Following “Eureka Day” is “Primary Trust” in February. The Pulitzer Prize-winning play by Eboni Booth “explores the inner and outer lives of Kenneth, a heartbreakingly lonely 38-year-old man living in the small town of Cranberry, New York.” Three Bone’s education manager, Tiffany Bryant-Jackson, will be directing the play.
“This is one of my favorite plays I’ve read in probably the last decade. I loved this play,” Tynes-Miller said.
“How do we uphold each other? How do we allow ourselves and our friends and our loved ones to take the risk and take steps into becoming their full self? So it’s a beautiful play, and the quote that we’re using for it is, ‘It will restore your faith in theater’s elemental storytelling powers.’ ”

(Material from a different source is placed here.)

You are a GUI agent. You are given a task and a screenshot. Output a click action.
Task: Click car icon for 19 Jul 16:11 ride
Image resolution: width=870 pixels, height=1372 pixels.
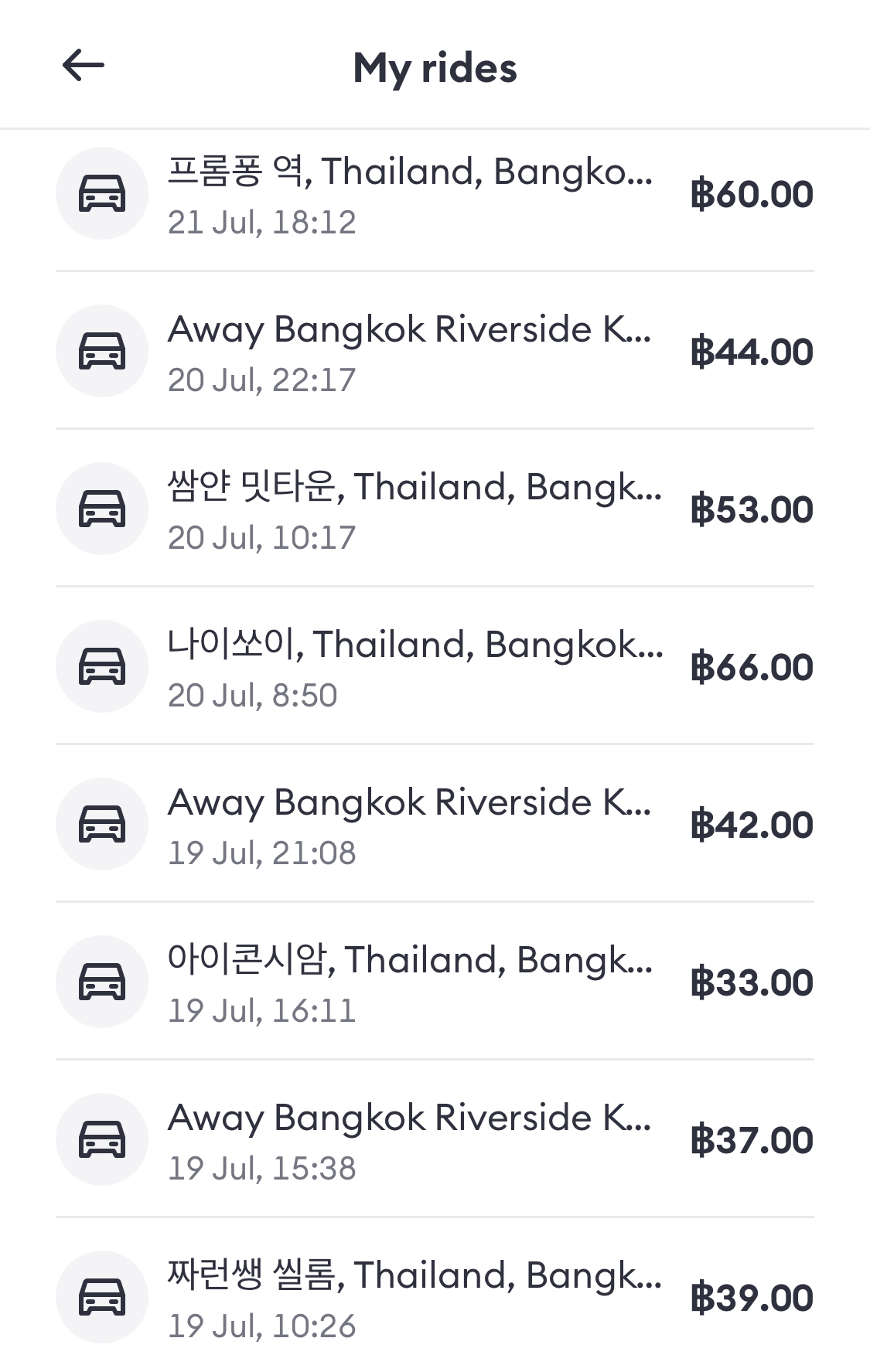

Coming in May will be the final episode in the Luis Alfaro trilogy, “Oedipus El Rey.”
This will make Three Bone the only company in the U.S. to put on all three episodes of the trilogy. And while you may expect the classic story of “Oedipus” for this play, Tynes-Miller said it’ll play with that story in new ways as Alfaro has done with his other classic plays.
“Latino stories are really important,” she said. ”They’re really important to our specific Charlotte community. They are vastly underrepresented on Charlotte stages. They’re vastly represented on American stages. How do we continue to support that within the storytelling and theater community?”
The play will be directed by Ron Oden, who’s the executive director of the Lee Street Theatre in Salisbury and has designed sets for Three Bone in the past.
The final play is one that Tynes-Miller says is a first for the company. To cap off the season, Three Bone will present “Sovereignty” by Mary Kathryn Nagle. It’ll be the first project focused on the Indigenous experience.
Tynes-Miller said folks who saw “Confederate” will be familiar with the structure of this play.
A young Cherokee lawyer in modern day Oklahoma defends the sovereignty of the Cherokee Nation at the U.S. Supreme Court. She also jumps to the past and wrestles with the actions of her ancestors during the New Echota Treaty, which is what the Cherokee signed and led to the Trail of Tears, and the removal of indigenous people from their lands.
“Nagle is also a practicing lawyer, and so she puts a lot of that into this story. We are anticipating hiring local performers and artists, and really hoping to find some local Indigenous artists who want to be part of the project,” she said.
“We will likely be bringing in Cherokee, or Indigenous actors and artists from Eastern Band Cherokee in western North Carolina, but also potentially from outside of the state,” Tynes-Miller said. “We’ve had on our equity plan for a long time to kind of reevaluate and really sit with the representation of Indigenous stories in our programming and in the American theater at large. And we’re really excited to bring this to Charlotte.”
She also expects the production to generate a lot of conversation, adding that it brings to mind a lot of how we view land in this country.
“I feel like there’s this gap right now in the United States between looking at history as nostalgia and looking at history in a more critical (way), wanting to understand and recognize patterns of erasure and colonialism, and the impact of that still today, those are really key things to explore for how we move forward as a nation, and how we continue to interact with each other with the land of this country.”
The full schedule for Three Bone Theatre’s 14th season is available online at threebonetheatre.com.